Quarant'anni fa, il 13 maggio 1978 veniva approvata la legge 180 - denominata con il nome del suo ispiratore, lo psichiatra veneziano Franco Basaglia - che introdusse un'importante revisione dell'ordinamento degli ospedali psichiatrici in Italia promuovendo, nel tempo, notevoli trasformazioni nei trattamenti sanitari sul territorio, dedicati ai pazienti con disturbi mentali.

La finalità della legge Basaglia era restituire diritti, dignità e cittadinanza a delle persone che fino a quel momento erano state emarginate, escluse dalla società, praticamente ghettizzate. Dopo la sua approvazione, migliaia di uomini e di donne internati in manicomio furono liberate, anche se gradualmente. Ma da subito la legge impedì anche che altre vi fossero rinchiusi.

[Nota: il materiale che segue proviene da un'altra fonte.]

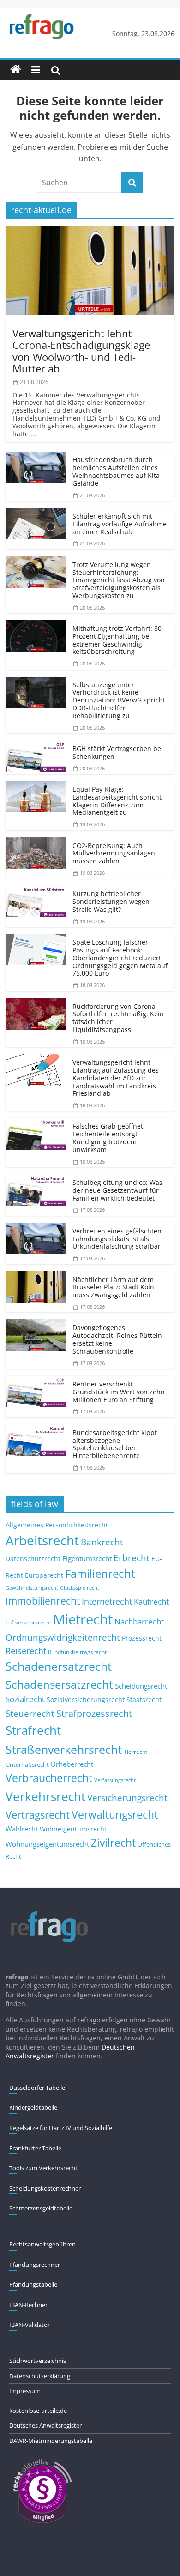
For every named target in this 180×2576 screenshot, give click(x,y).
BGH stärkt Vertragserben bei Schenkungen (117, 752)
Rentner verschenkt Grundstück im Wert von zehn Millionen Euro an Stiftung (118, 1392)
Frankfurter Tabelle (35, 2148)
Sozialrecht (25, 1699)
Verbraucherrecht (49, 1778)
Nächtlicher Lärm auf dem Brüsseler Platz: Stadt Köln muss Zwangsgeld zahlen (113, 1287)
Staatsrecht (144, 1699)
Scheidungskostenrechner (45, 2188)
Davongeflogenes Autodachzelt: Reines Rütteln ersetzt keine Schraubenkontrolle (117, 1339)
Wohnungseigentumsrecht (47, 1844)
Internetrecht (107, 1601)
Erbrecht (132, 1557)
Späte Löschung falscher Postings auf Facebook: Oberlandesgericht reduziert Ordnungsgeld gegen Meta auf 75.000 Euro (120, 957)
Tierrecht (135, 1751)
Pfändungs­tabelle (33, 2284)
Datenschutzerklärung (39, 2376)
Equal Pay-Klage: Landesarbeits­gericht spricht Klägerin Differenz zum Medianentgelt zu (117, 801)
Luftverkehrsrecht (28, 1622)
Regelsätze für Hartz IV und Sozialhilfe (60, 2128)
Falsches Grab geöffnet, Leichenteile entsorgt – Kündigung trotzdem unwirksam (108, 1138)
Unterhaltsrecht (27, 1765)
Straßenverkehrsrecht (64, 1749)
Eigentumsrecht (87, 1558)
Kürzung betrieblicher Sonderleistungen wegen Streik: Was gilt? (111, 901)
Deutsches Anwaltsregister (45, 2425)
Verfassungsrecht (115, 1779)
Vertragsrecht (38, 1814)
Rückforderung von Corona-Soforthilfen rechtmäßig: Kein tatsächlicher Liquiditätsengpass (118, 1018)
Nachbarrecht (139, 1621)
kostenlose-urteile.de (38, 2410)
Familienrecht (100, 1573)
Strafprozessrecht (94, 1713)
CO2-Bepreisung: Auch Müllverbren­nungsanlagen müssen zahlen (113, 853)
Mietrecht (83, 1619)
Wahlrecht (22, 1829)
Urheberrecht (72, 1764)
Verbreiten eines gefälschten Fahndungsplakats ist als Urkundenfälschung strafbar (117, 1239)
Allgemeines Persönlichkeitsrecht (57, 1524)
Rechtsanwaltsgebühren (42, 2244)
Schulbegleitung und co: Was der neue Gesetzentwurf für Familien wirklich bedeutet (117, 1190)
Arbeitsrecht (42, 1540)
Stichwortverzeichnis (37, 2360)
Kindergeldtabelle (33, 2107)
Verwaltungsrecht (115, 1814)
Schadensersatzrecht (59, 1684)
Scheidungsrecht (141, 1686)
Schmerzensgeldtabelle (40, 2208)
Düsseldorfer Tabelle (37, 2087)
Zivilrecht (113, 1843)
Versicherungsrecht (127, 1798)
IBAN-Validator (29, 2324)
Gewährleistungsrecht (32, 1588)
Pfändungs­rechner (34, 2264)
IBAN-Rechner (28, 2305)
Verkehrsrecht (45, 1797)
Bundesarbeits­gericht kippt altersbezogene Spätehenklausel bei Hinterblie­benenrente (114, 1444)
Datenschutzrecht (33, 1558)
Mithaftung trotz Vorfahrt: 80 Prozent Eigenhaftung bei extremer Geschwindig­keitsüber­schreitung (117, 640)
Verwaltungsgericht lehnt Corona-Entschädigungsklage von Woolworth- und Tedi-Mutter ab (81, 350)
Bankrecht (102, 1542)
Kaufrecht (151, 1601)
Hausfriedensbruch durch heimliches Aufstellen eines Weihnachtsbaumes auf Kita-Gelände (117, 471)
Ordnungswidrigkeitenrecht (63, 1637)
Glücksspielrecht (79, 1587)
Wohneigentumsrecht (73, 1829)
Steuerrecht (30, 1713)
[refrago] (16, 69)
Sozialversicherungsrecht (86, 1699)
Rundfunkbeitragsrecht (77, 1651)
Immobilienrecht (43, 1600)
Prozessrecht (142, 1638)
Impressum (25, 2391)
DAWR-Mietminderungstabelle (50, 2440)
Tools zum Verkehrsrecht (43, 2168)
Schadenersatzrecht (59, 1666)
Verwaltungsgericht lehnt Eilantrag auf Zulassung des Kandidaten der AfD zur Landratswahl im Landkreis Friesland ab (115, 1078)
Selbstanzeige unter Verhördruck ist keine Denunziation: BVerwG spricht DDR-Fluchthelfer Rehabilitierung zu (118, 700)
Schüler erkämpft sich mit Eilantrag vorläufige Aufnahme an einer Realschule (119, 524)
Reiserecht (26, 1650)
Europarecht (44, 1575)
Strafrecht (33, 1730)
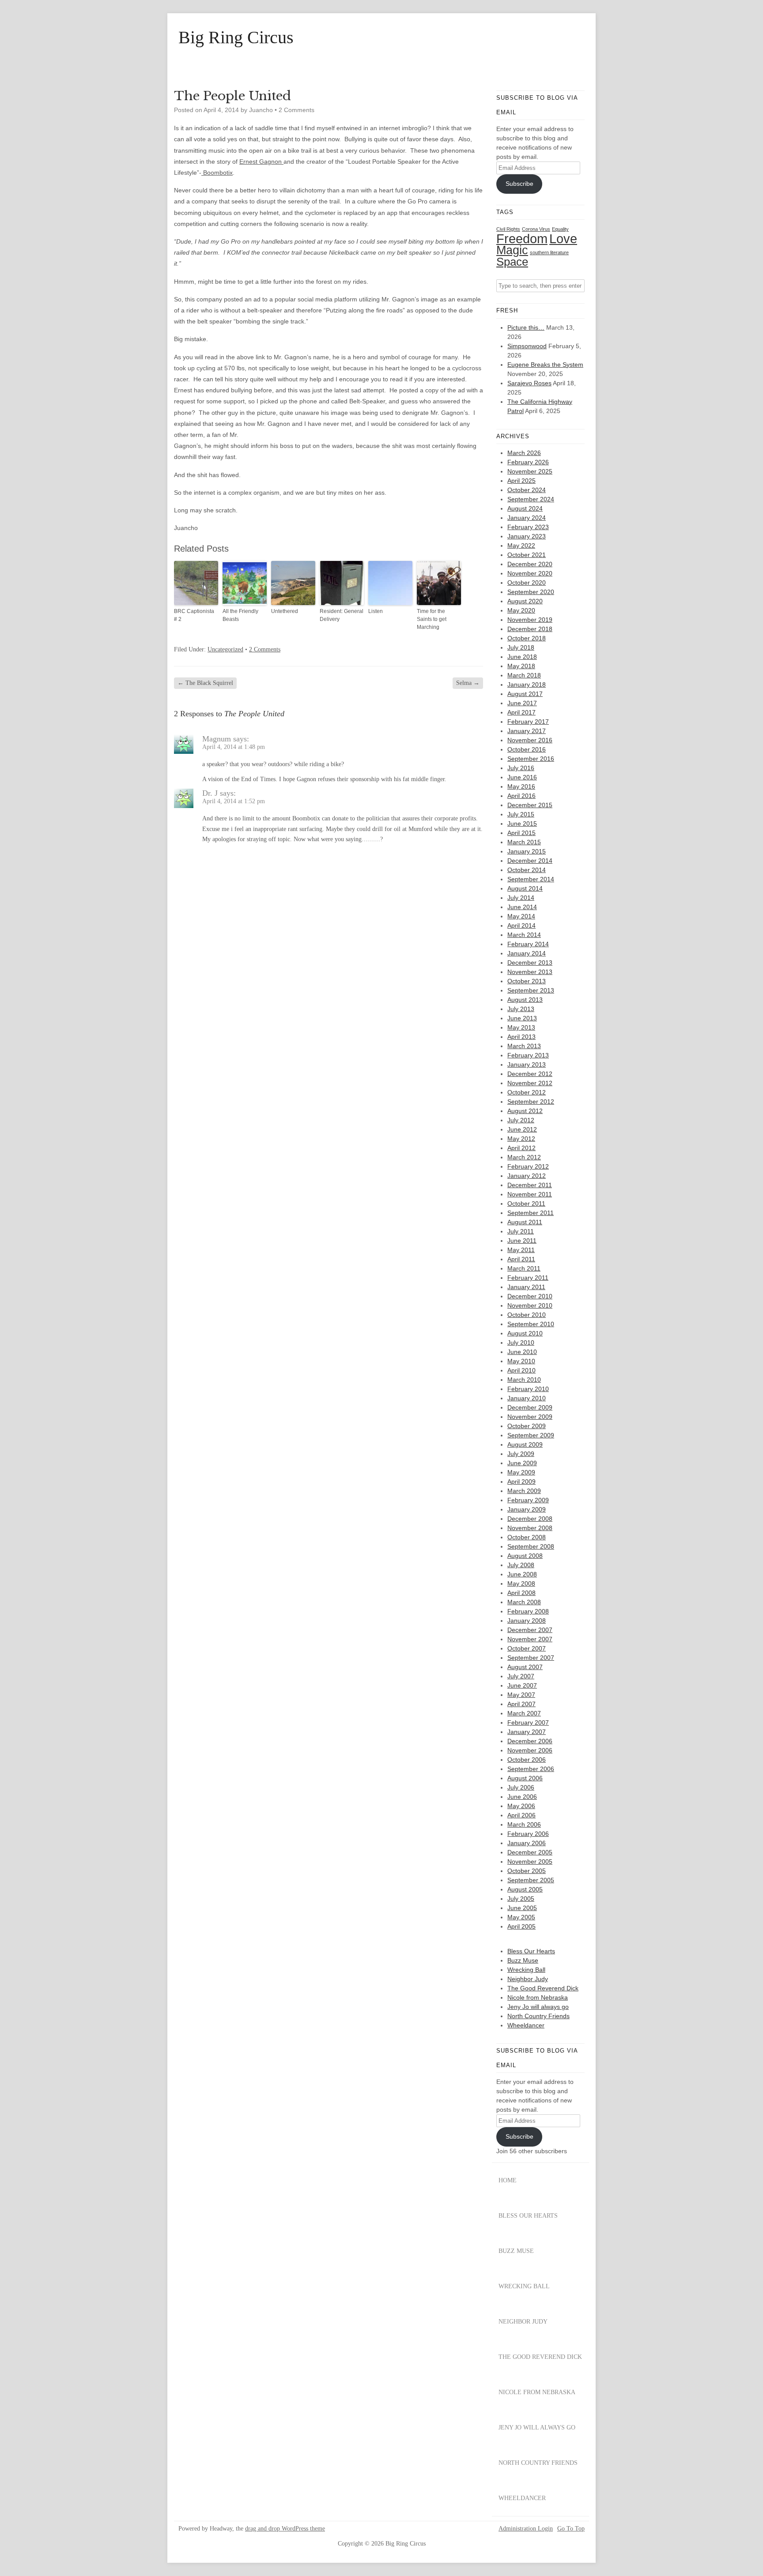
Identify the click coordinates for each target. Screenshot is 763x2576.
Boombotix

Ci sono voluti venti anni dalla sua approvazione per chiudere definitivamente i manicomi. Ciò avvenne nel 1999, con un decreto dell'allora ministro della Sanità Rosy Bindi.

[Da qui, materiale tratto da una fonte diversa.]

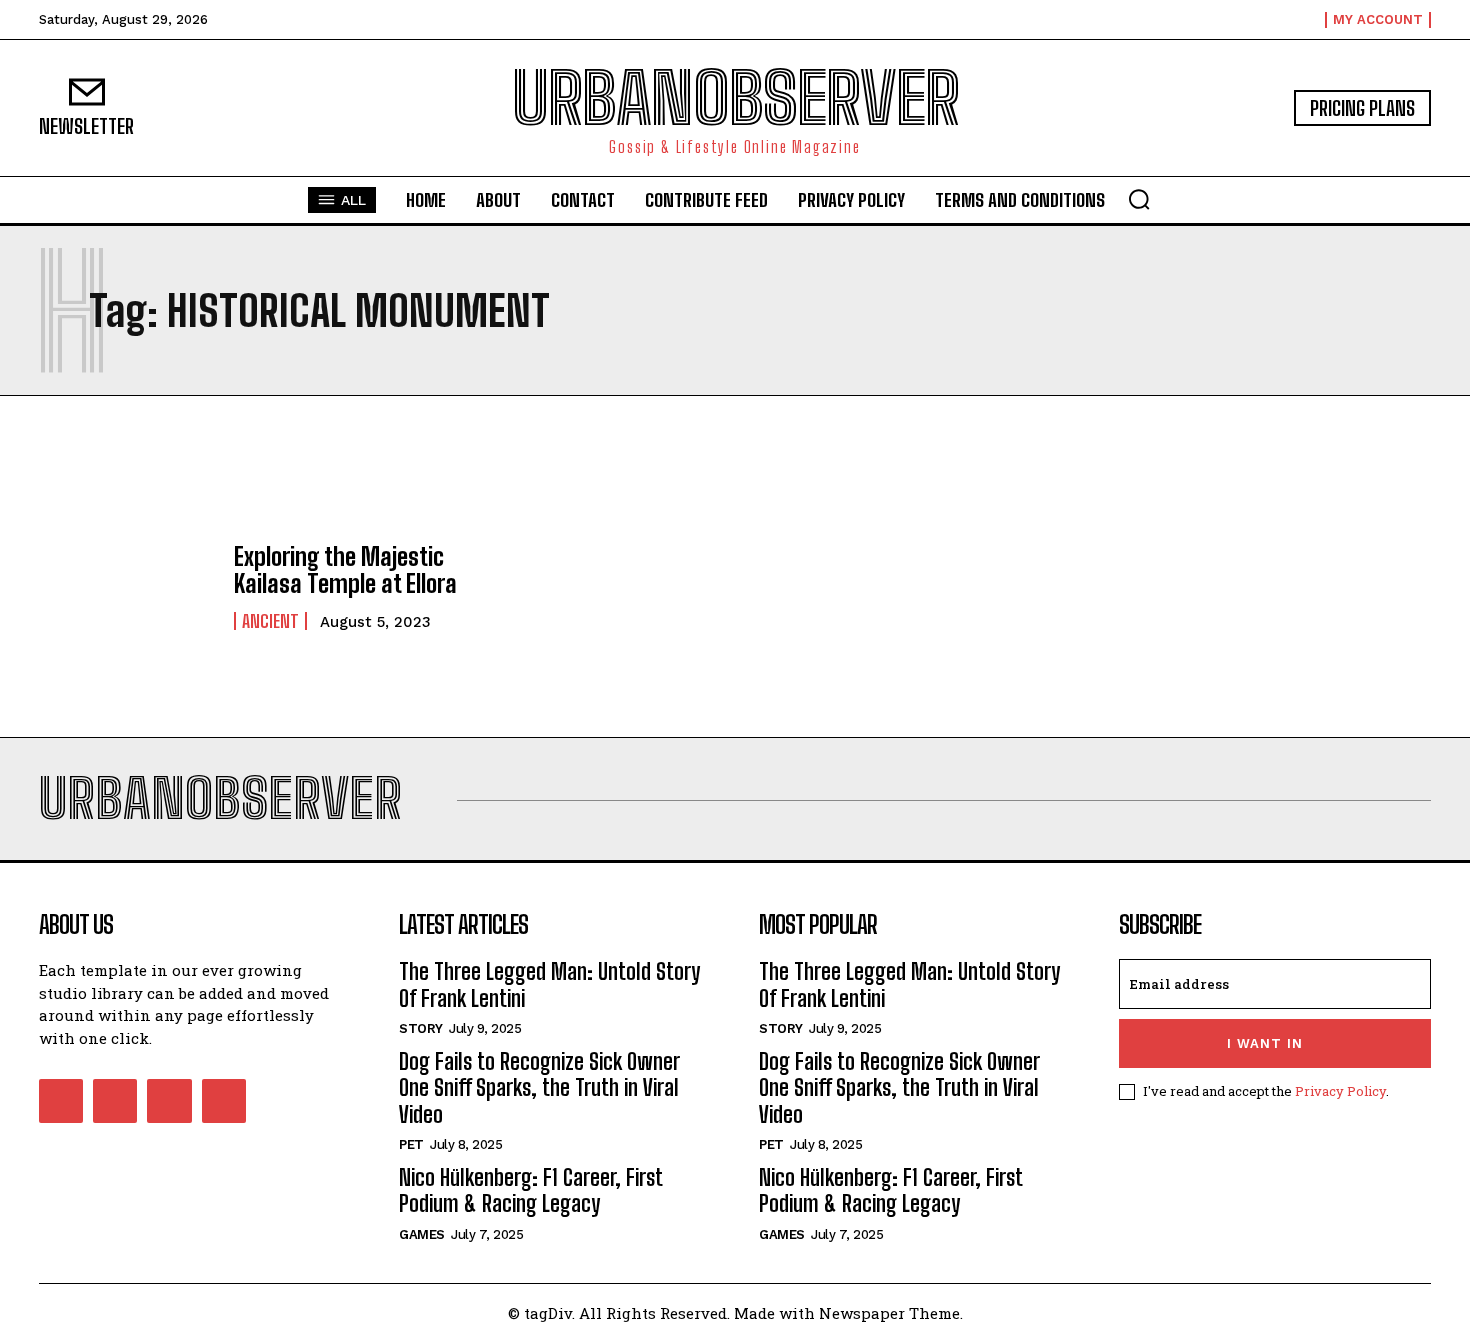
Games (422, 1234)
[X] (169, 1101)
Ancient (270, 621)
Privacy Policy (1340, 1091)
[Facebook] (61, 1101)
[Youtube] (224, 1101)
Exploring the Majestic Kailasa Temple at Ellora (345, 569)
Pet (411, 1144)
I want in (1265, 1043)
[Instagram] (115, 1101)
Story (421, 1028)
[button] (1139, 199)
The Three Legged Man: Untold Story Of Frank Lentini (549, 984)
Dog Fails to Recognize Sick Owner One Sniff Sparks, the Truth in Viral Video (539, 1088)
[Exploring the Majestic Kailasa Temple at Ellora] (126, 587)
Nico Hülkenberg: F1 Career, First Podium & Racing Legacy (531, 1190)
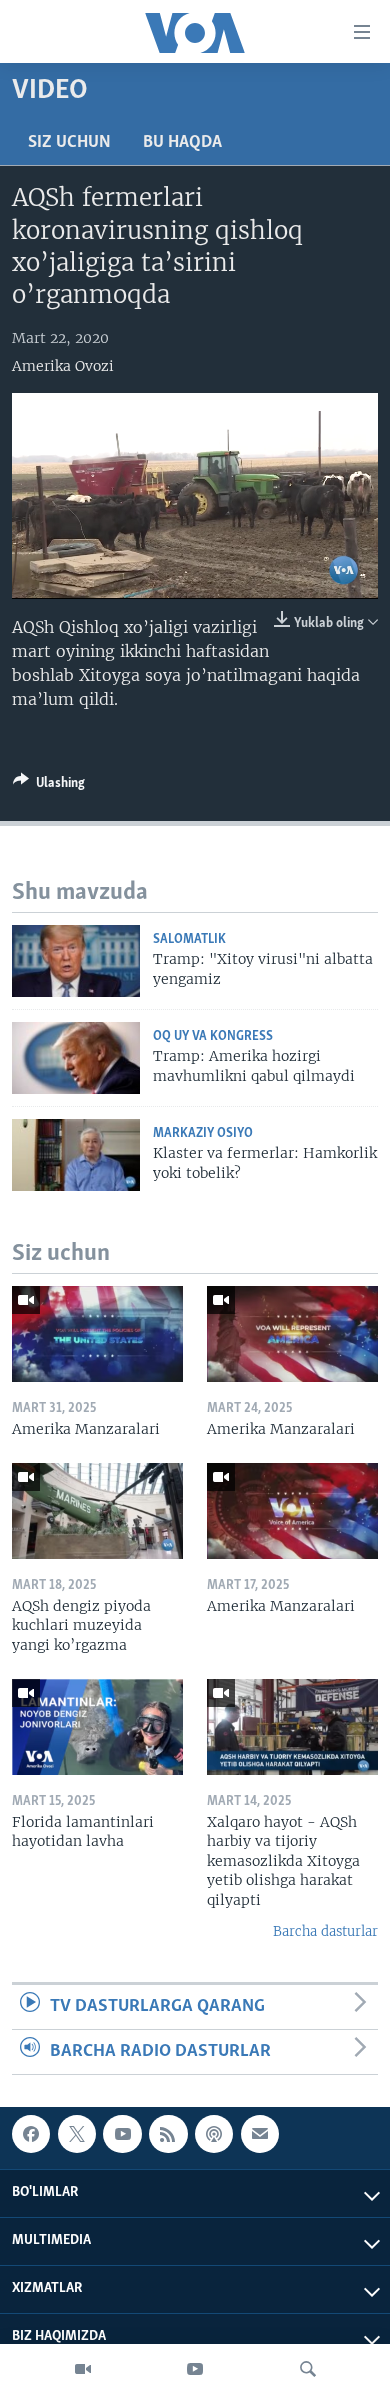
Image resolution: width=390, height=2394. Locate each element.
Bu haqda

La legge Basaglia è stata spesso ostacolata, se non parzialmente attuata, tanto che ancora oggi molte strutture "residenziali" finiscono per essere luoghi di custodia più che di cura, dove gli "ospiti" finiscono per essere reclusi o sotto chiave o inebetiti con l'uso di farmaci.

In ogni caso, la 180 rimane comunque un esempio positivo, grazie al quale l’Italia viene considerata dall’Organizzazione Mondiale della Sanità il Paese che dispone della legislazione più avanzata per la tutela della salute delle persone con disturbi mentali.

A farne da testimone l’esistenza di numerose esperienze di strutture sparse sul territorio, che aiutano le persone a continuare a vivere nel proprio ambiente, che operano seguendo le indicazioni dei Dipartimenti di salute mentale con la fattiva collaborazione e partecipazione delle persone malate e dei loro familiari, oltre al contributo delle associazioni no profit, garantendo diritti - abitazione, lavoro, inclusione sociale, servizi nel territorio aperti h 24, accesso tempestivo alle cure - in aggiunta ad una drastica riduzione della spesa sanitaria.

Ma non c'è tempo per festeggiare. Perché oltre al continuo monitoraggio per la sua corretta applicazione, è necessario promuovere presso l'opinione pubblica una "battaglia culturale" per sradicarvi il binomio pericolosità e follia, con la conseguente discriminazione che vede penalizzate le persone con disturbi mentali e i loro familiari.

E questo perché si abbia anche la piena attuazione della 180 in relazione alla chiusura degli Ospedali psichiatrici giudiziari, conquistata solo da pochi mesi, ma ancora da sviluppare, come prevede la legge 81/2014.


«Dal momento in cui oltrepassa il muro dell'internamento, il malato entra in una nuova dimensione di vuoto emozionale [...]; viene immesso, cioè, in uno spazio che, originariamente nato per renderlo inoffensivo ed insieme curarlo, appare in pratica come un luogo paradossalmente costruito per il completo annientamento della sua individualità, come luogo della sua totale oggettivazione.

Se la malattia mentale è, alla sua stessa origine, perdita dell'individualità, della libertà, nel manicomio il malato non trova altro che il luogo dove sarà definitivamente perduto, reso oggetto della malattia e del ritmo dell'internamento.

L'assenza di ogni progetto, la perdita del futuro, l'essere costantemente in balia degli altri senza la minima spinta personale, l'aver scandita e organizzata la propria giornata su tempi dettati solo da esigenze organizzative che – proprio in quanto tali – non possono tenere conto del singolo individuo e delle particolari circostanze di ognuno: questo è lo schema istituzionalizzante su cui si articola la vita dell'asilo.»

Franco Basaglia, La distruzione dell'ospedale psichiatrico come luogo di istituzionalizzazione.